FCC Rule Repeal Won’t Kill Privacy Protections
[Commentary] When it comes to using your data from Web browsing and app usage, the Federal Trade Commission has been the regulatory cop on the beat. Determined to be relevant in the digital economy, the Federal Communications Commission created its own, radically different set of privacy regulations targeting just Internet service providers. By requiring an Internet service provider’s customers to give permission for their data to be used, the FCC’s new privacy rules subject ISPs to a different and more restrictive set of regulations than their online advertising rivals.
If and when the FCC’s new privacy rules are overruled, the statute that empowers the agency to police privacy abuses by ISPs will still apply. And nothing prevents the FCC from designing a different (and more symmetric) regulatory standard. Repeal of the FCC’s new rules will simply restore the regulatory environment that existed for more than 18 months between its reclassification decision and its privacy rules. Given the myriad layers of protections and regulatory options, the notion that repeal would leave the ISPs without any privacy regulator is patently false.
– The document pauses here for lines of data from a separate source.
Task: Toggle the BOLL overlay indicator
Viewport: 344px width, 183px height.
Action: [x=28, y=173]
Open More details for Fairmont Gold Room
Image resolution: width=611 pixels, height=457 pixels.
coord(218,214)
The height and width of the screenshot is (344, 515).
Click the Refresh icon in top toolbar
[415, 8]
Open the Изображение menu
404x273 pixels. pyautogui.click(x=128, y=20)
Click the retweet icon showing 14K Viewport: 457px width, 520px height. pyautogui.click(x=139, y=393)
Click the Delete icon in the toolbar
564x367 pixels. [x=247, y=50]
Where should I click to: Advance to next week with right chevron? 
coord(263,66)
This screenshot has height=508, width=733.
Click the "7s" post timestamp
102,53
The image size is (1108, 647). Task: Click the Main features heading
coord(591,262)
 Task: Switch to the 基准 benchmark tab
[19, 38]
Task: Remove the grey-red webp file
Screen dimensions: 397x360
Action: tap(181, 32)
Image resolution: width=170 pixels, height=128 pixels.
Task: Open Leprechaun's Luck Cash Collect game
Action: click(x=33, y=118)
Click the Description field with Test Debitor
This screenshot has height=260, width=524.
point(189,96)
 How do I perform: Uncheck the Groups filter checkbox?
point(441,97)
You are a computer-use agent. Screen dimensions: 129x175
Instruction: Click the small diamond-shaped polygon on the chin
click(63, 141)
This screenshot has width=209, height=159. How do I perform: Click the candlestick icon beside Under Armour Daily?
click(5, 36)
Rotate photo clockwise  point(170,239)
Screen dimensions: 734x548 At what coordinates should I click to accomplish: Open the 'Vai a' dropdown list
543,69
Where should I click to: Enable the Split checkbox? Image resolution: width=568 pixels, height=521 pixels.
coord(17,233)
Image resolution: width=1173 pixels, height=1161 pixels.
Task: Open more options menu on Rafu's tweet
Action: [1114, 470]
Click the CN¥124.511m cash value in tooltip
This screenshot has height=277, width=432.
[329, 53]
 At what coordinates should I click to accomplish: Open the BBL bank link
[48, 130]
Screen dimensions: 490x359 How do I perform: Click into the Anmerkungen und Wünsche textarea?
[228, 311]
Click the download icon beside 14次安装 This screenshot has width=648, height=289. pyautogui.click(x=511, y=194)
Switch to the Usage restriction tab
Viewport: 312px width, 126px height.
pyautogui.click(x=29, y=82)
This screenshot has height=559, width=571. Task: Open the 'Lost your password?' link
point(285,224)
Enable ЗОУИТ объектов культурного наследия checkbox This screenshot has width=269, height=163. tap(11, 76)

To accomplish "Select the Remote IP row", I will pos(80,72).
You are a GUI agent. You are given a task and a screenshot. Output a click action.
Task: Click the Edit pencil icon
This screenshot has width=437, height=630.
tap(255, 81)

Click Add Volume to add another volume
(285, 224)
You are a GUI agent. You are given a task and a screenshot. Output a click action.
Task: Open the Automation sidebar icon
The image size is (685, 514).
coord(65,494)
[Hal Singer is a principal at Economists Incorporated and a senior fellow at the Progressive Policy Institute.]
The World’s Top Tech Investor Is Betting Big on Trump -- Including Sprint Merger?
The world’s largest technology investor is preparing to ramp up his bet on the Trump economy. Masayoshi Son, the billionaire technology entrepreneur from Japan, promised President Trump late in 2016 that he would create 50,000 new jobs in the United States through a $100 billion technology fund. Now, Son and his financial advisers are weighing several major possible deals for Sprint, the struggling American wireless operator controlled by Son’s SoftBank.
Be it a tie-up with T-Mobile US, Sprint’s closest competitor, or a more ambitious marriage with the cable colossus Comcast, a transaction would allow Son to fulfill a long-held ambition to invest aggressively in wireless networks in the United States and enable next-generation mobile technology. In Feb, several executives from SoftBank spent a day in Washington talking to senior members of Trump’s economic team, according to bankers briefed on these meetings. The talks and the rush to assess potential deals for Sprint, the country’s fourth-largest mobile operator, highlight how the Trump administration’s push for lighter regulation and lower taxes has been a powerful lure for cash-rich investors the world over.